By Sara Nigro
“That ‘70s Show” centers around the lives of six teenagers, Eric Foreman (Topher Grace), Steven Hyde (Danny Masterson), Donna Pinciotti (Laura Prepon), Fez (Wilmer Valderrama), Michael Kelso (Ashton Kutcher) and Jackie Burkhart (Mila Kunis), who are living in Wisconsin in the 1970s. Although the show ran from 1998-2006 over the course of eight seasons, the plot takes place through the timeline of 1976-1979. The last episode of the show, which aired on May 18, 2006, takes place on the last day of the 1970s, Dec. 31, 1979, bringing about an appropriate ending, considering its title.
Similar to other comedies such as “Friends” and “Seinfeld,” “That ‘70s Show” exhibits lighthearted jokes among friends and family members while also exploring the difficulties of managing school, work and relationships. But where this show really defines itself as new and different from the “basic” media is its representation of a new time period.
Feminism is introduced in a different light compared to other shows that were aired in the ‘70s. Donna’s eccentric personality is often diminished by her male friends through their instinctive sexism, which was powerful in defining her as a strong, independent female. The other lead female character, Jackie Burkhart, could be described as her opposite. The two girls both internalize different core values and views on the world based on their upbringings and sense of morality, but as the second wave of feminism rises during this time period, they represent the roles of different women during this time quite effectively.
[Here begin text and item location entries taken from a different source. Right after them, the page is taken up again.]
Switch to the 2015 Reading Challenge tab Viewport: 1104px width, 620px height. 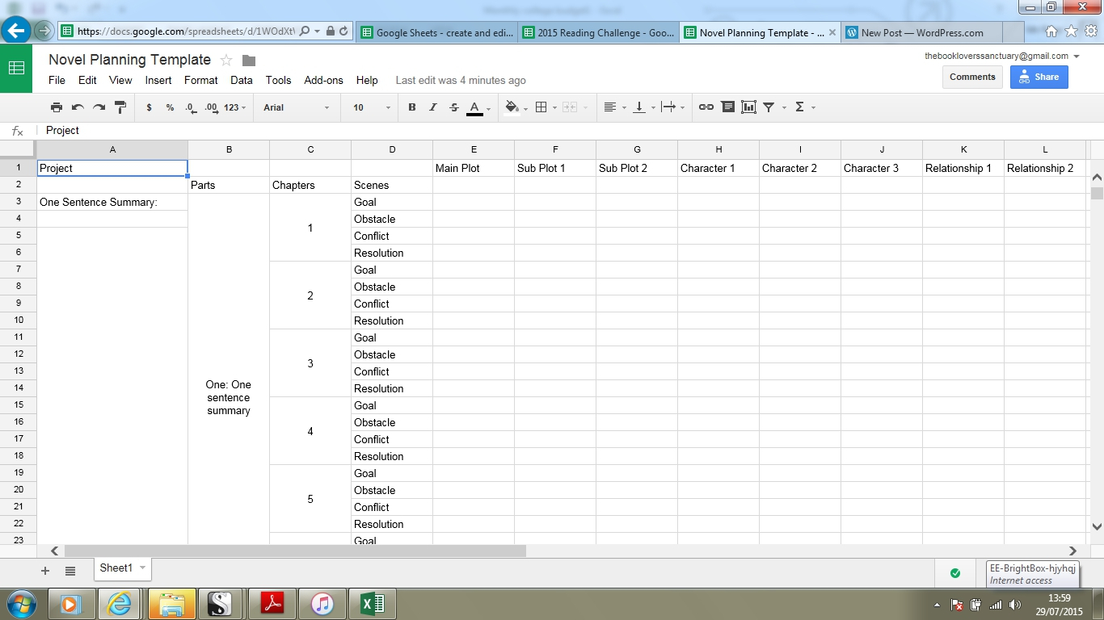click(599, 33)
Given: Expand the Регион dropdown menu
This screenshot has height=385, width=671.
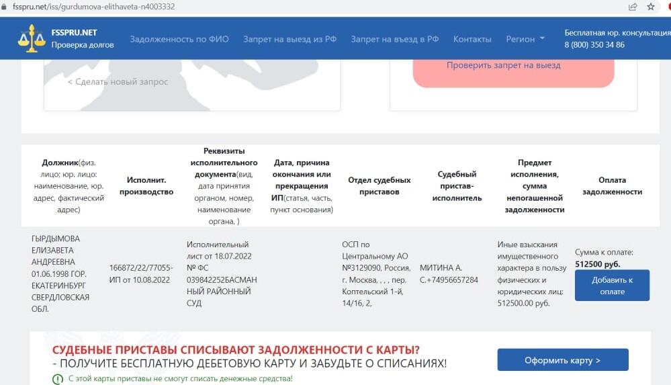Looking at the screenshot, I should point(525,39).
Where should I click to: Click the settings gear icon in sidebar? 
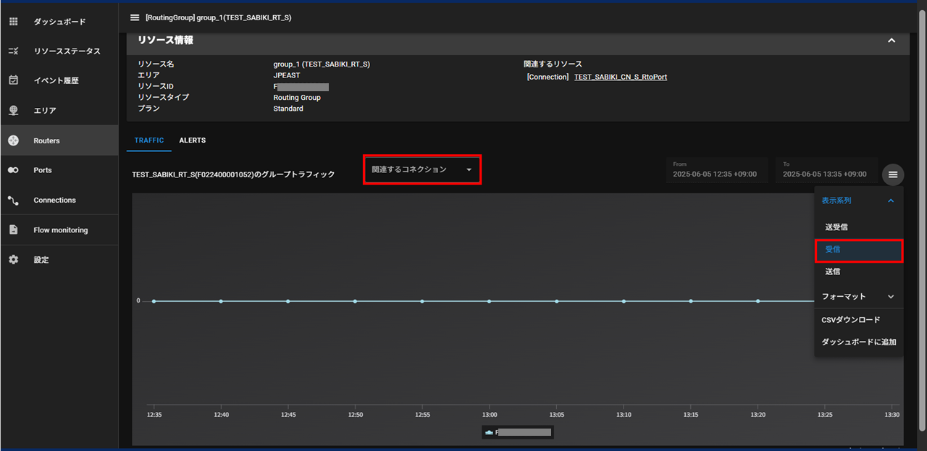(13, 260)
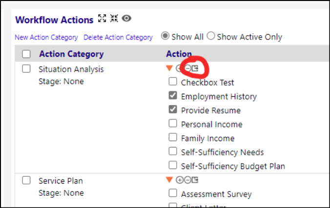Check the Checkbox Test action
Image resolution: width=330 pixels, height=208 pixels.
click(x=173, y=81)
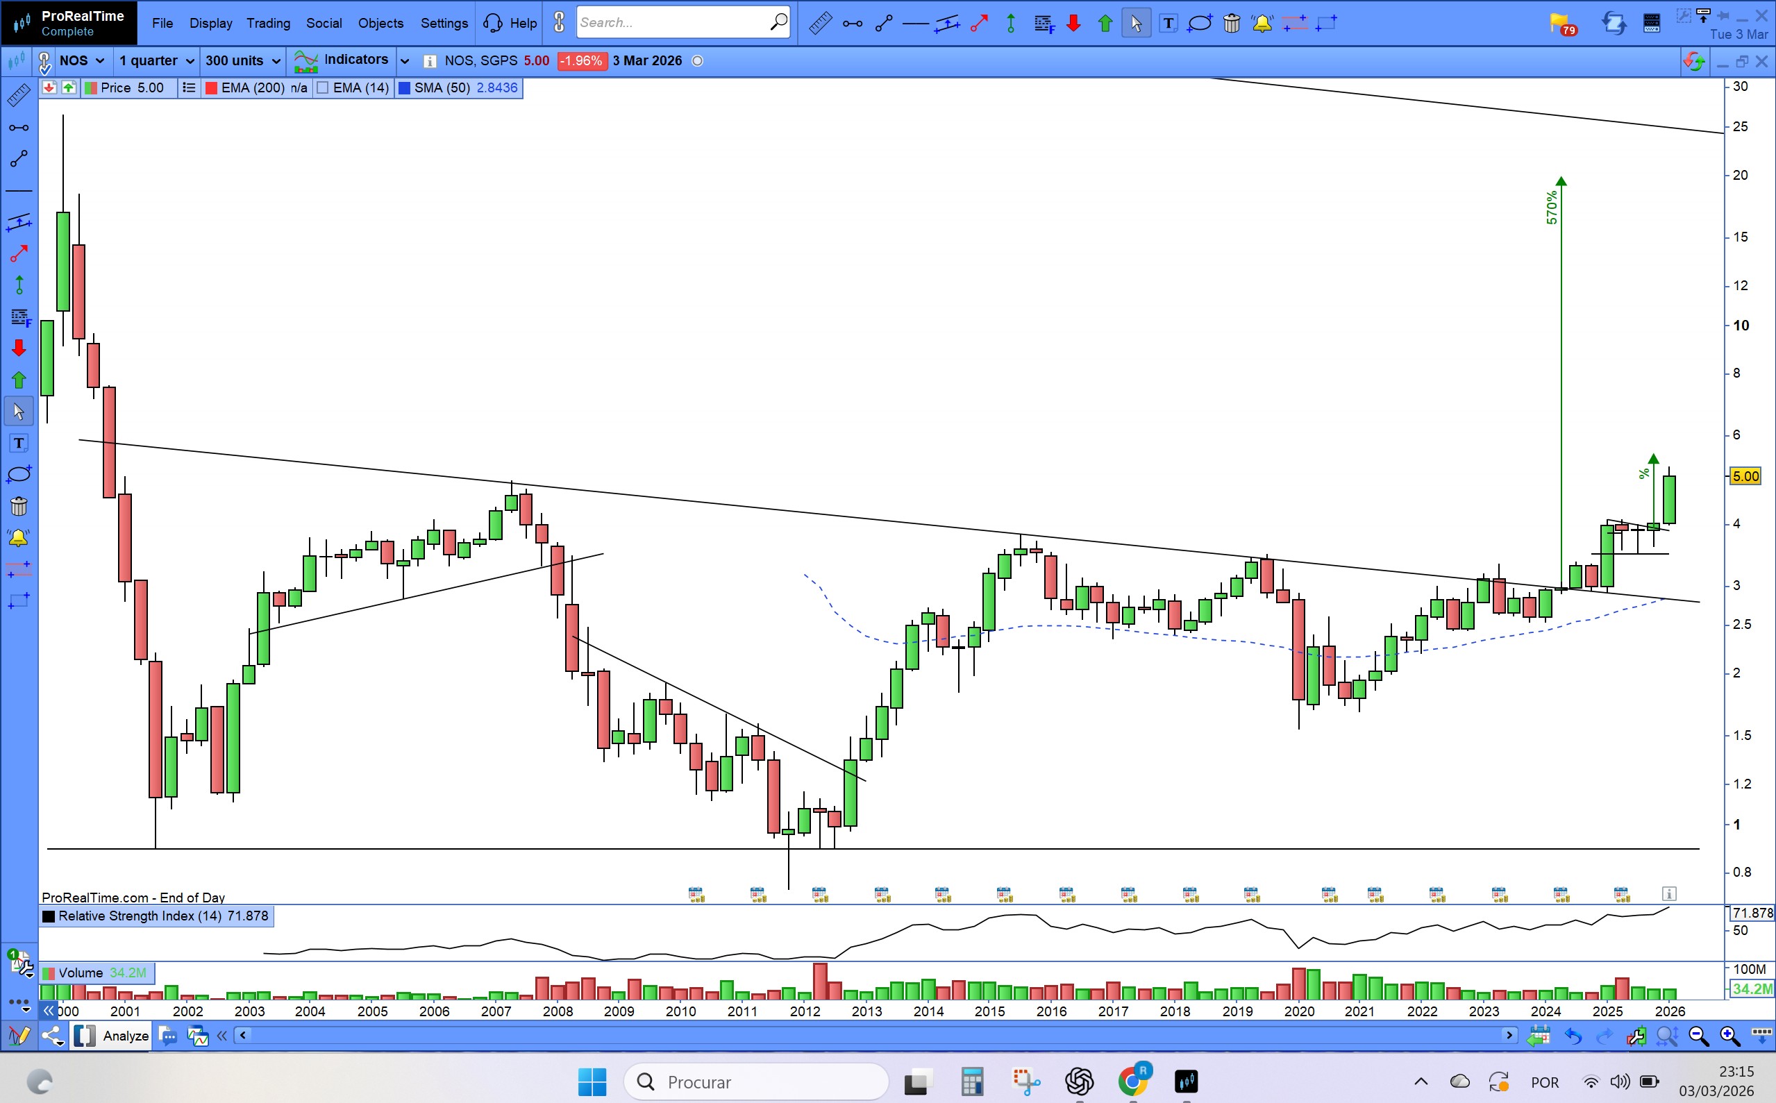Select the ellipse drawing tool in left sidebar

tap(19, 475)
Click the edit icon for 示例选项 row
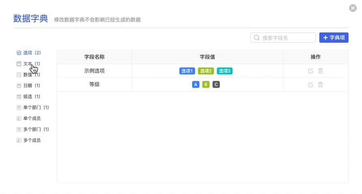Screen dimensions: 362x194 pos(310,71)
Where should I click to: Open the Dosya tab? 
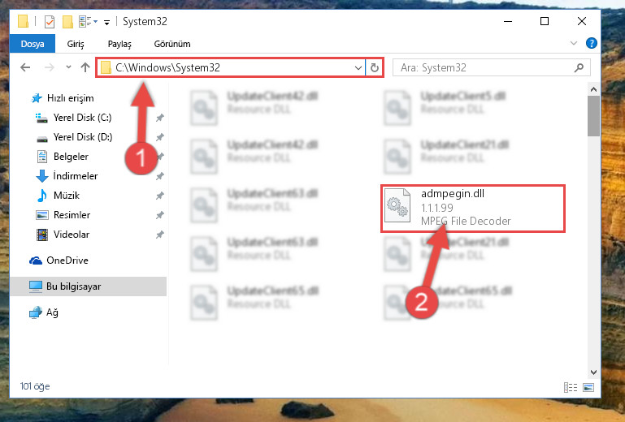pyautogui.click(x=33, y=44)
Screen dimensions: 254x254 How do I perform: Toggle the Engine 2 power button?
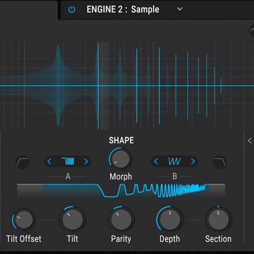[x=72, y=9]
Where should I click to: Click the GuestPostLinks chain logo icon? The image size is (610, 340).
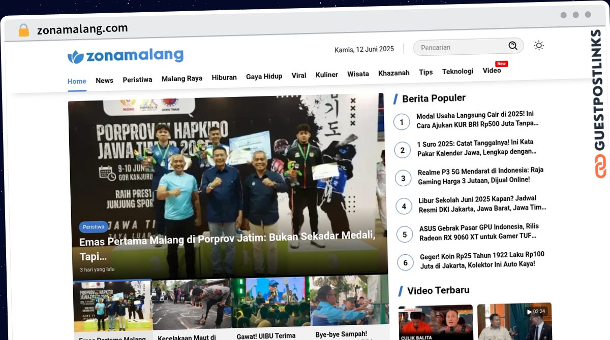point(600,166)
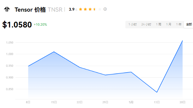Click the Tensor logo icon
The image size is (193, 108).
tap(7, 9)
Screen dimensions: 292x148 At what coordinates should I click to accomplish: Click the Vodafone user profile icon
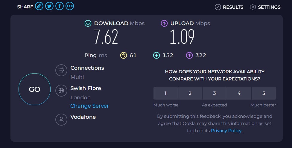[x=61, y=120]
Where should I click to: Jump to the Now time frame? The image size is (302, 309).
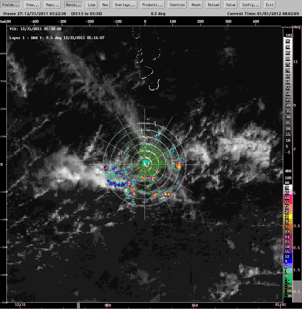pyautogui.click(x=105, y=5)
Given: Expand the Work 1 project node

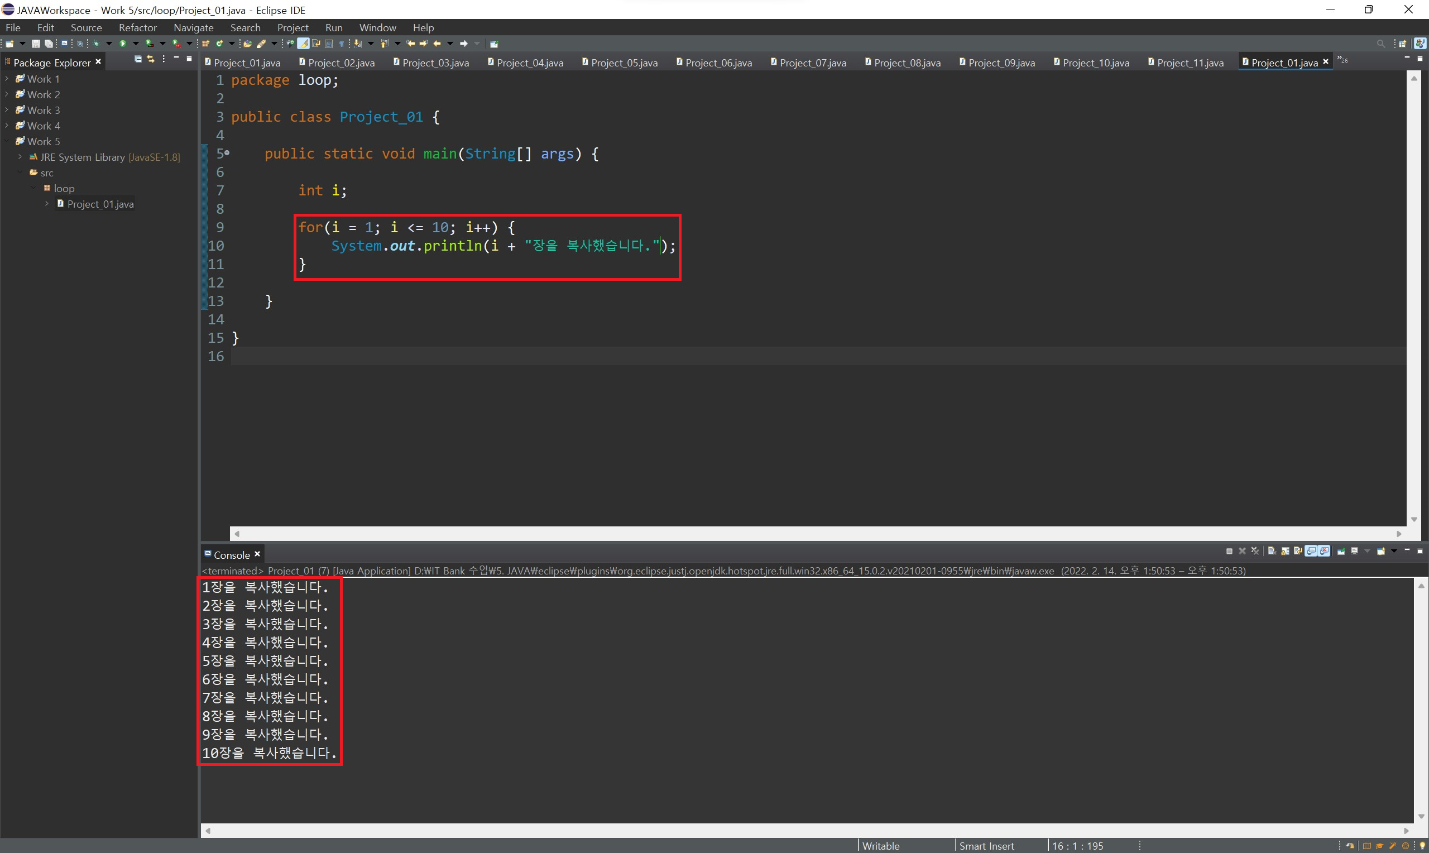Looking at the screenshot, I should click(6, 79).
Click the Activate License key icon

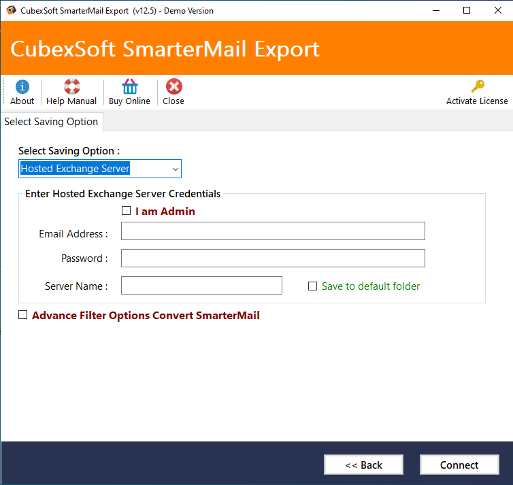click(x=478, y=86)
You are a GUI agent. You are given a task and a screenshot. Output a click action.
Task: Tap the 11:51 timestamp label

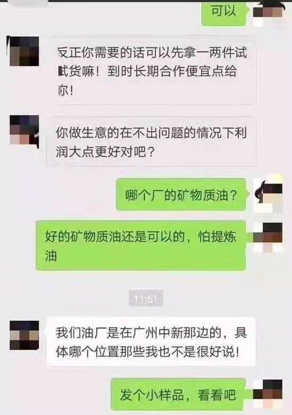pyautogui.click(x=146, y=298)
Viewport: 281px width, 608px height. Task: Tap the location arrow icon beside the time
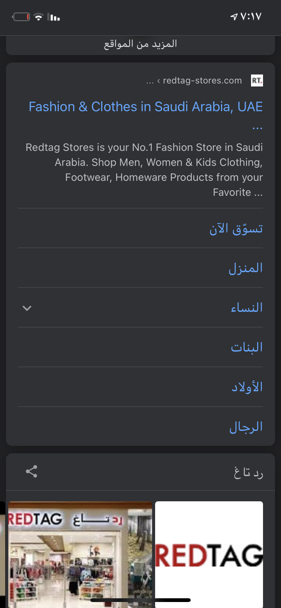tap(234, 16)
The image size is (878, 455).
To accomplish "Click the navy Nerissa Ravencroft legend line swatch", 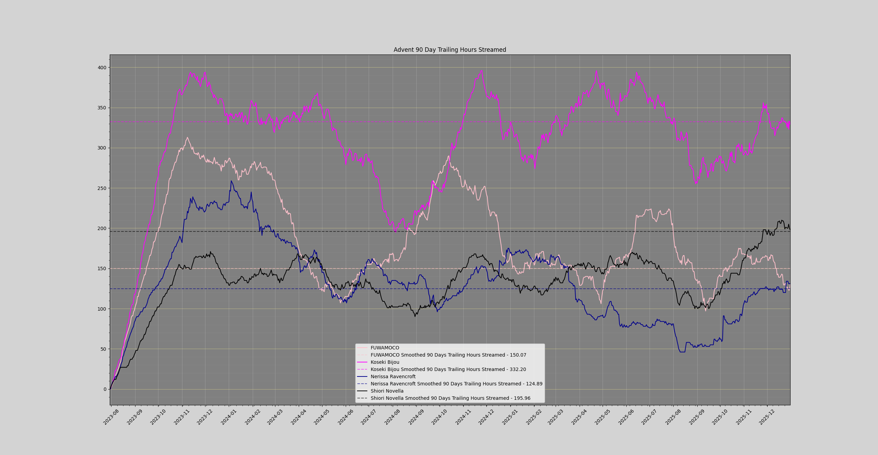I will point(362,376).
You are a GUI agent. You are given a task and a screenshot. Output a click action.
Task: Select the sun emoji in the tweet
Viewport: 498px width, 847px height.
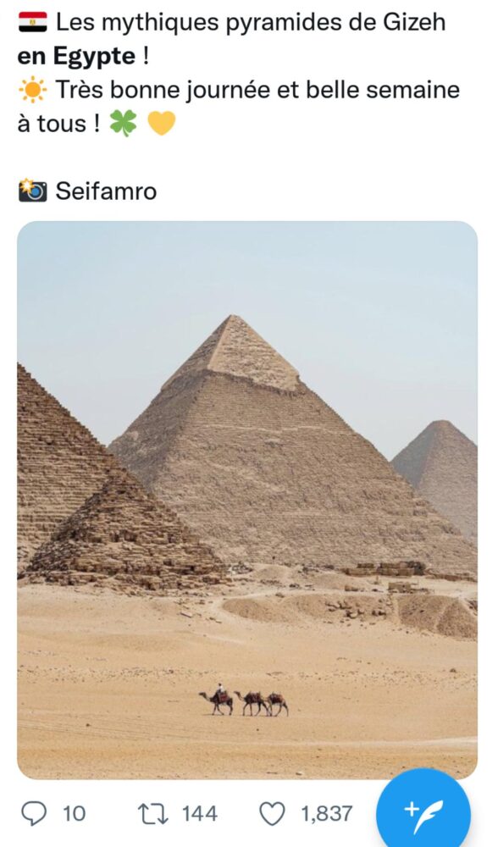coord(33,90)
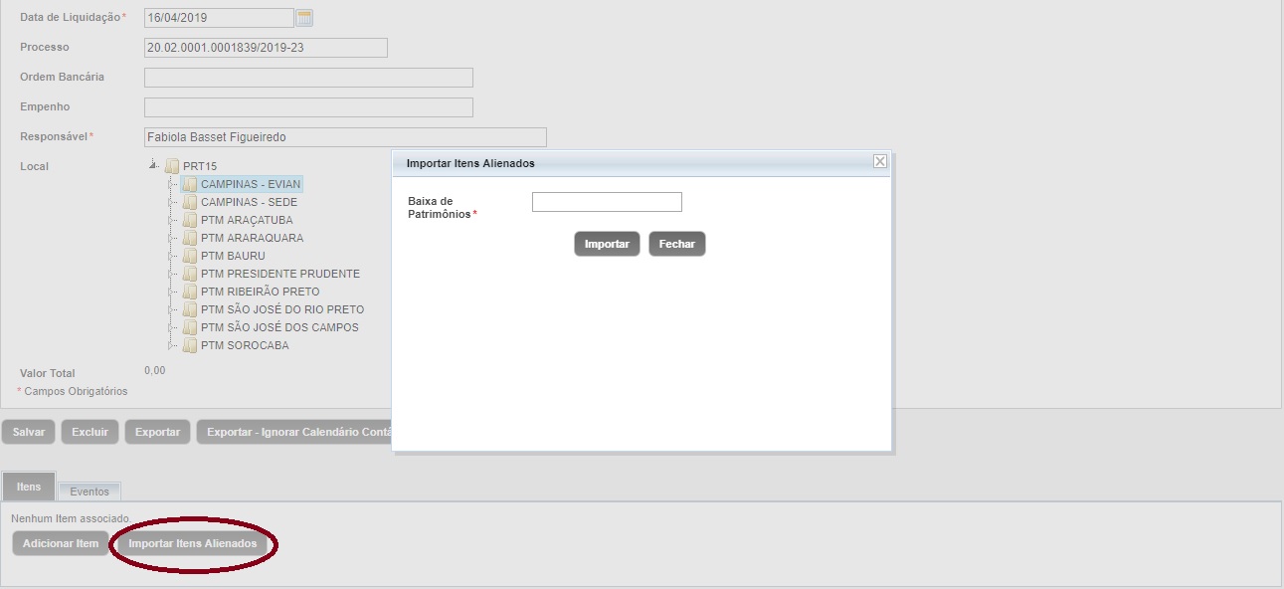
Task: Click the PTM ARAÇATUBA folder icon
Action: pyautogui.click(x=190, y=220)
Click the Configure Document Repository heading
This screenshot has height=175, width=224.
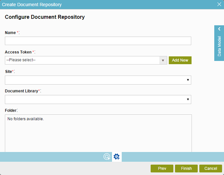point(45,17)
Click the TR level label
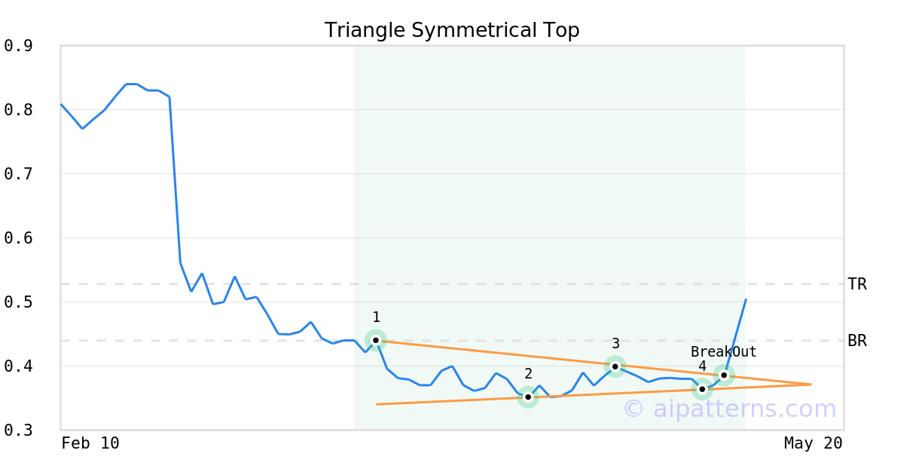This screenshot has height=475, width=904. [x=857, y=284]
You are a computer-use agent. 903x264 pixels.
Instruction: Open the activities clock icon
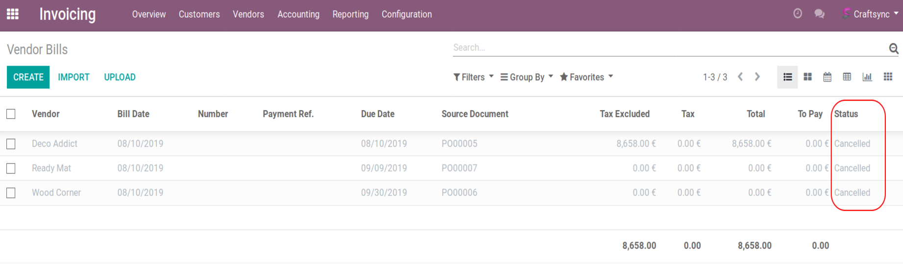(797, 14)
Although the show addresses some historically relevant issues, it’s not centered around the fact that the show takes place in the ‘70s. The characters listen to Led Zeppelin and wear bell bottoms, but the content isn’t a commentary on the way the world was decades ago. Rather, it’s focused on the relatable aspects of teenage life. The dysfunctional family dynamic between the Formans, the relationships formed in and out of the group and the typical struggles of growing up are all present throughout the seasons.
It turns out the recommendations I received were spot-on, because after watching, it has decidedly become one of my favorite shows. The relationship dynamic along with the relatable humor makes for an enjoyable watch for a wide range of audiences.
Although “That ‘70s Show” debuted over 20 years ago and is set nearly 30 years before then, it still resonates with people today. It is a binge-worthy series to invest your free time into, as well as a casual watch to calm your nerves after a stressful day at work. As a college student in the year 2020, I wasn’t alive for any of the 1900s, and I find it interesting learning not only about major historical events from the past but also the pop culture: the music, the films and the TV shows from before I was born.